* Document extract:
^^^^^^^^

Maybe the MSM gives it to us for this purpose, maybe they don't. Maybe suspended revolution or uprising is profitable (just as long as it isn't here.
My beef is also partly with global indymedia, where flare ups are fodder for whoever reads that thing.
Maybe its larger, making ties tween MSM and indymedia, that capitalism has created a market for suspended revolt (suspended, even at the edge of our seats). People eager to put out, put up with and take in, daily doses of a riot cop's fire hose or tear gas, suspended, gelled, in cyberspace.
"Radical" folks need to engage in some healthy self criticism, wondering at what we ourselves put out or pick up through above memory hole. We need to work with our fellow countrymen to undo the spell that turned them into cowed sheep, and at the very same time shed our own shackles, those goddamned quotation marks.

Peter:

Did the bourgeoisie at the very start of it just up and buck the weight of the curdled kings and queens? I realize that the notion of "queue up! wait your turn, revolutions come slow with geopolitics in the seventh house lining up with jupiter and mars," may just be something slotted in our skulls by the friendly COINTELPRO neighbor nextdoor, but maybe we do have to wait.

^^^^^^^^

* Problem requirements: Write out the part of the forum post starting at "My beef is also" and ending at "gelled, in cyberspace.". The listing that follows is separate from the forum post.

* Provided data:
^^^^^^^^

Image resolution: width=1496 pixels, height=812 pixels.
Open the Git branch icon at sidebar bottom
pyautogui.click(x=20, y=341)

^^^^^^^^

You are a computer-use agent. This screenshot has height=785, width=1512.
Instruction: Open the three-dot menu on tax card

^^^^^^^^

* Exercise response:
My beef is also partly with global indymedia, where flare ups are fodder for whoever reads that thing.
Maybe its larger, making ties tween MSM and indymedia, that capitalism has created a market for suspended revolt (suspended, even at the edge of our seats). People eager to put out, put up with and take in, daily doses of a riot cop's fire hose or tear gas, suspended, gelled, in cyberspace.